I’m out of the authors of this paper, and I just came across this thread.
I’m glad that Ignacio Zendejas noticed our paper!

First off, let me post link to the published version of the paper, which is
likely slightly different than the version linked above:

http://cmj4.web.rice.edu/performance.pdf
<http://cmj4.web.rice.edu/performance.pdf>  

Next, I just want to quickly address a couple of comments made here.

rxin says:

> They only compared their own implementations of couple algorithms on 
> different platforms rather than comparing the different platforms 
> themselves (in the case of Spark -- PySpark). I can write two variants of 
> an algorithm on Spark and make them perform drastically differently. 

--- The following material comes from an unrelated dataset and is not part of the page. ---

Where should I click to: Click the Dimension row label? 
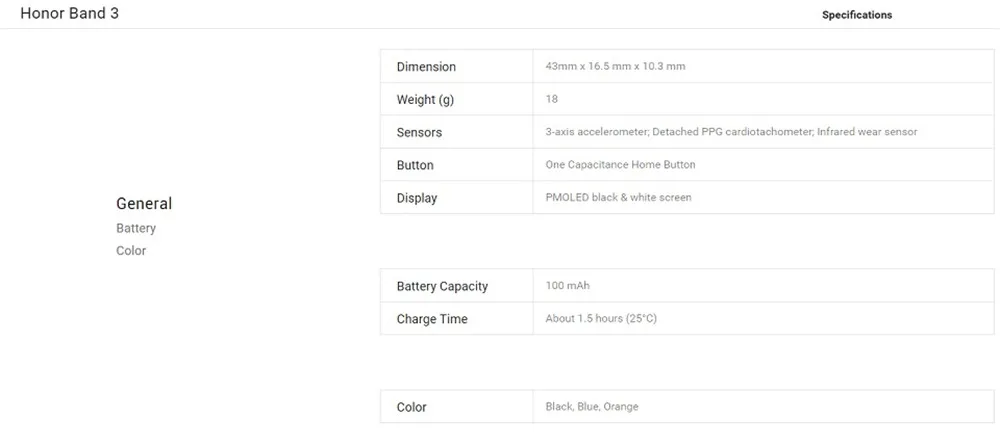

It’s a bit misleading to say that we just tried a “couple” of algorithms;
the paper describes five different algorithms, along with multiple
implementations on each; we tried a LOT of variants of each algorithm, as we
detail in the paper.

Also, it is true that we did use our own implementations; the point was to
compare each platform as a programming and execution platform. The paper is
clear that the benchmark was directed towards “a user who wants to run a
specific ML inference algorithm over a large data set, but cannot find an
existing implementation and thus must 'roll her own' ML code.” We
specifically state that we are not interested in comparing canned libraries,
which is a very different task. Both ease-of-use and speed were considered
as being equally important. If you read the paper, you’ll see that we
generally gave PySpark high marks as a programming platform

Several of the posts here imply that all Spark experiments were using
PySpark. This is not true. Matei Zaharia says:

> Just as a note on this paper, apart from implementing the algorithms in
> naive Python…

And Ignacio Zendajas says:

> Interesting that they chose to use Python alone…

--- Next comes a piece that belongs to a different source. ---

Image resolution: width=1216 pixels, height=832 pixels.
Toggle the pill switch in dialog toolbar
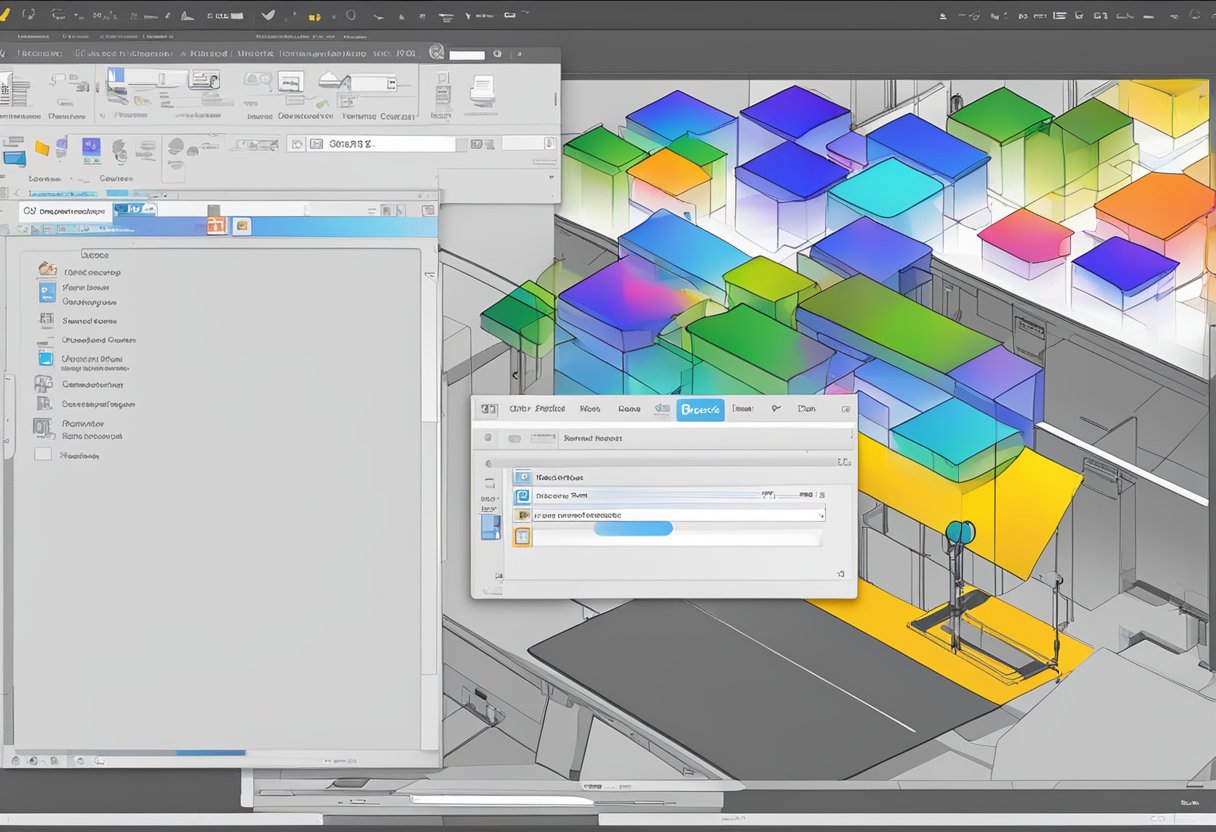pyautogui.click(x=514, y=438)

In reality, the paper also describes pure Java implementations that ran on
Spark, with no Python, for two models: a Gaussian mixture model and LDA. 

For the GMM, Java ran in 40-50% of the time compared to Python (though to be
fair, a lot of that is due to the fact that GMM inference is
linear-algebra-intensive; it’s not easy to do linear algebra in the JVM for
reasons I’ll not get into here… it’s possible someone else could do a lot
better). On LDA, Java was less than 10% of the Python time (that is, much
faster).

Matai Zaharia also says:

> they also run it in a fairly inefficient way. In particular 
> their implementations send the model out with every task closure, which is 
> really expensive for a large model, and bring it back with collectAsMap(). 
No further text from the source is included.